BCH is a kind of non-Langerhans histiocytosis. The typical clinical characteristics are yellow-brown, asymptomatic papules on the head, neck, and shoulders. It often invades only dermal area, and there is less possibility of systematic involvement. However, there are some reports that BCH may be associated with diabetes mellitus [4] and diabetes insipidus [5], which are worth notice. According to a review article by Patsatsi et al. [6] in 2013, which reviewed 55 cases and they found that the mean age at BCH onset was 13.1 ± 14.3 months, and the time until spontaneous regression was within a mean of 43.8 ± 29.3 months. After the papules regress, there may be some brown pigment remained.
The diagnosis of BCH is mainly based on biopsy. The histopathological features of BCH are infiltrations of dermis by histiocytes. Sometimes, there are few eosinophils and lymphocytes can be found. The immunohistochemical staining of lesion cells reveals positive for CD68, factor XIIIa, and fascin, but negative for CD1a, langerin and S100. However, there are two references report that immunohistochemical staining of histiocyte showed S-100 positive for BCH [6,7]. Another recent report showed that histiocyte express the 150-kDa glycoprotein CD11c, which is a 150-kDa glycoprotein, a member of the alpha subunit of the β2 integrin family with coexpression of CD11a (lymphocyte function-associated antigen 1) [8].
The differential diagnosis of BCH includes Langerhans cell histiocytosis (LCH), the micronodular form of juvenile xanthogranuloma (JXG), and generalized eruptive histiocytosis (GEH) [7,9,10]. All of these four diseases show immunohistologically positive for CD68 stain. Among the diseases above, BCH, JXG, and GEH are all non-Langerhans cell histiocytosis which can be differentiated from LCH by S-100 and CD-1a stain. The LCH will show immunochemically positive for S-100 and CD-1a, but non-Langerhans cell histiocytosis will not. Besides, LCH is a more invasive disease, which may invade bones, skin and liver, causing different symptoms and signs.
Among non-Langerhans cell histiocytosis, GEH is similar with BCH in histopathological finding. However, GEH often occurs in adults, and the distribution of lesions is more extensive, even in mucosal area occasionally. JXG shows different microscopic pictures from BCH. Histopathological pictures of JXG are that lipid accumulates in histiocytes, and there would be abundant foamy cells, and Touton giant cells can also be noted.

→ **DATA SUPPLIED**:
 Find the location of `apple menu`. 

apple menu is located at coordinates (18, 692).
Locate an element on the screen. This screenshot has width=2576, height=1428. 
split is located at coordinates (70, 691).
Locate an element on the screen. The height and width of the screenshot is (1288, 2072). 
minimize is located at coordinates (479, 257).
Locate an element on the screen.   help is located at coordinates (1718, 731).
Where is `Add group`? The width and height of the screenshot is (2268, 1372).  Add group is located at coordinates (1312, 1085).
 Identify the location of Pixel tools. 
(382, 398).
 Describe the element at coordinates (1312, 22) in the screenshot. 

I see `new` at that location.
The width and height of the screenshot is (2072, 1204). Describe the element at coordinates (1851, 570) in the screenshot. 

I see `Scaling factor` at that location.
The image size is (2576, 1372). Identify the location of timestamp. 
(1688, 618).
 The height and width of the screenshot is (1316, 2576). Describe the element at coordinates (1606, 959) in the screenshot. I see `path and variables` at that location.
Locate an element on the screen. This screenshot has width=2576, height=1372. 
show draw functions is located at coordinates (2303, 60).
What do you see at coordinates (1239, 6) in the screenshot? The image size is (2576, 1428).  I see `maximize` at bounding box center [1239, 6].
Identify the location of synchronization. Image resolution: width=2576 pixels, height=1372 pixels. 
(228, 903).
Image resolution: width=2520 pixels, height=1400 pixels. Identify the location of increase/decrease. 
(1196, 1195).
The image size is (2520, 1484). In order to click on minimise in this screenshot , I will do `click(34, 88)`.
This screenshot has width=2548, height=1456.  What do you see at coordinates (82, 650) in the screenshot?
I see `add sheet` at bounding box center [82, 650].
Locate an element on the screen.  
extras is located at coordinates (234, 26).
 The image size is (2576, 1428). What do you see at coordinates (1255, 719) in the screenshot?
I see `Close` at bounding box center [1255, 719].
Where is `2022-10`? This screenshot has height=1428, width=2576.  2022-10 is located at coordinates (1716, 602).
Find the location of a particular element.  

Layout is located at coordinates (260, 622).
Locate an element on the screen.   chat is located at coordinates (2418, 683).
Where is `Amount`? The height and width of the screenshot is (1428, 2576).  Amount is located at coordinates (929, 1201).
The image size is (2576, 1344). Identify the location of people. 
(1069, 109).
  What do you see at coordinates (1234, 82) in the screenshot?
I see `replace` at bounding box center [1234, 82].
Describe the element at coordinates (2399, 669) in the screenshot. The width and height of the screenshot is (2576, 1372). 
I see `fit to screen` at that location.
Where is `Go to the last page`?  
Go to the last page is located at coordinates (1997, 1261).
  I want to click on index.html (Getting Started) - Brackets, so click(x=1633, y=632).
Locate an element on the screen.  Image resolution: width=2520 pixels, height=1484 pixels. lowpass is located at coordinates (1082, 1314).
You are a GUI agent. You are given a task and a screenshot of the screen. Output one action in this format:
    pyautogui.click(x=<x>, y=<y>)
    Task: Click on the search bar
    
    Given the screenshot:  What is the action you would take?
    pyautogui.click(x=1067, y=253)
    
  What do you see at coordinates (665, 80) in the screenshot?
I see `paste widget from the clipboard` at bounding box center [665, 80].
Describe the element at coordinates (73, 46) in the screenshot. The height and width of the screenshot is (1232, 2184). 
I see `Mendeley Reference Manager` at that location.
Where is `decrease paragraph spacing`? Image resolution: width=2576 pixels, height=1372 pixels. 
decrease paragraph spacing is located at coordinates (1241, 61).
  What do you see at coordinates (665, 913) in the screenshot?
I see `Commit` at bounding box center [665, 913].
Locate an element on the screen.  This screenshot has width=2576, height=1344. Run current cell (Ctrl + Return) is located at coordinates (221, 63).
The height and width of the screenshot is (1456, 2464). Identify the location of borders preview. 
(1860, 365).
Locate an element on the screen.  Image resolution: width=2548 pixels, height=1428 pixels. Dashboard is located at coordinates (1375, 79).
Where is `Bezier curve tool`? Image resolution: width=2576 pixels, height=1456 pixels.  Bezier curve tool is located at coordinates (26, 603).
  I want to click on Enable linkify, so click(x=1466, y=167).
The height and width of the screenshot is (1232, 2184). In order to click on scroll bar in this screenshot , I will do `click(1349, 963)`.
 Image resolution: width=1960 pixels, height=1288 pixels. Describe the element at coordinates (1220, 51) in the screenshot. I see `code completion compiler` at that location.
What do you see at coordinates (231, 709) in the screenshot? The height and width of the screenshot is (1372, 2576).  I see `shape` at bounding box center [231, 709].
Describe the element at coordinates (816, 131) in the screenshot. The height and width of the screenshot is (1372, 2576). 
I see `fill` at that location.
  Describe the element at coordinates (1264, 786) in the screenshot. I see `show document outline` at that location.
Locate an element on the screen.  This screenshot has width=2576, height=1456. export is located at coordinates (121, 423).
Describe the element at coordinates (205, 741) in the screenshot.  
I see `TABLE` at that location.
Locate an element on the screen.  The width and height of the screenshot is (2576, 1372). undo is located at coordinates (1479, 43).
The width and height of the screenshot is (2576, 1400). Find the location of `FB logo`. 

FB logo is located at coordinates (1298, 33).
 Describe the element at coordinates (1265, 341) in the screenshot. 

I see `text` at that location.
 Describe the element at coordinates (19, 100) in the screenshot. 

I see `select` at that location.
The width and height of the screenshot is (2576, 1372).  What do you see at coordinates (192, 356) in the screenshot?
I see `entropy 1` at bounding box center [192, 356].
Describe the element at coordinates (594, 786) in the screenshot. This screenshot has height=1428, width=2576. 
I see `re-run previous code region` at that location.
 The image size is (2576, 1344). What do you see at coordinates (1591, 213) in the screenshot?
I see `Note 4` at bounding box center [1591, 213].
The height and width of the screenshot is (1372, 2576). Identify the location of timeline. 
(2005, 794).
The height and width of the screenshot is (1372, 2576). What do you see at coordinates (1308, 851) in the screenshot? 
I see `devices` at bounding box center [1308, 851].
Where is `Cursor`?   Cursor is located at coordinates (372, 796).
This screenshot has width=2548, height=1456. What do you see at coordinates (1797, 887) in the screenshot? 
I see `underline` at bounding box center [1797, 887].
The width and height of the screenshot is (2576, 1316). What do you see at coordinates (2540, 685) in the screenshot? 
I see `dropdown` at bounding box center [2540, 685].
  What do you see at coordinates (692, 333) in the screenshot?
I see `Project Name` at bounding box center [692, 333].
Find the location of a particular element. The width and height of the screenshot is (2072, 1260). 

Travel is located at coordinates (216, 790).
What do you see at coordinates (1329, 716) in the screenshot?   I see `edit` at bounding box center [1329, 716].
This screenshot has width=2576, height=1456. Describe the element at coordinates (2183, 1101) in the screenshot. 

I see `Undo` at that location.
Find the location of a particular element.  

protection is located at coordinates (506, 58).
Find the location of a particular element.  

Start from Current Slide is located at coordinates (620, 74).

→ **TASK REQUIREMENTS**:
1 - According to the passage on BCH, what was the mean age at BCH onset in the 2013 review of 55 cases?
2 - Duplicate the passage on BCH from "The diagnosis of" up to and including "antigen 1) [8].".
3 - Pick up the passage on BCH after its last sentence and continue writing it.

→ **TASK RESPONSES**:
1 - 13.1 ± 14.3 months

2 -
The diagnosis of BCH is mainly based on biopsy. The histopathological features of BCH are infiltrations of dermis by histiocytes. Sometimes, there are few eosinophils and lymphocytes can be found. The immunohistochemical staining of lesion cells reveals positive for CD68, factor XIIIa, and fascin, but negative for CD1a, langerin and S100. However, there are two references report that immunohistochemical staining of histiocyte showed S-100 positive for BCH [6,7]. Another recent report showed that histiocyte express the 150-kDa glycoprotein CD11c, which is a 150-kDa glycoprotein, a member of the alpha subunit of the β2 integrin family with coexpression of CD11a (lymphocyte function-associated antigen 1) [8].

3 -
Recently, there are some opinions that BCH, GEH, and JXG are the same disease with different clinical presentations [7,9,11]. There were two infants reported about cases with transformation of BCH lesions into JXG, aged 6 months, and 1 year [12,13]. In addition, there was a case reported about a boy with disseminated JXG and BCH at the same time [9]. A blinded histologic study showed no differences between BCH, GEH, and early nonxanthomatous JXG [2] also supported these opinions. In any case, the pathogenesis and etiology of BCH are still unclear, and thus more researches are needed.
One of the most different things about the case reported in this article is that the infant in this report only had one solitary papule on the scalp. Thus, if only one papule presents, the possibility of BCH should also be taken into consideration although it is so rare.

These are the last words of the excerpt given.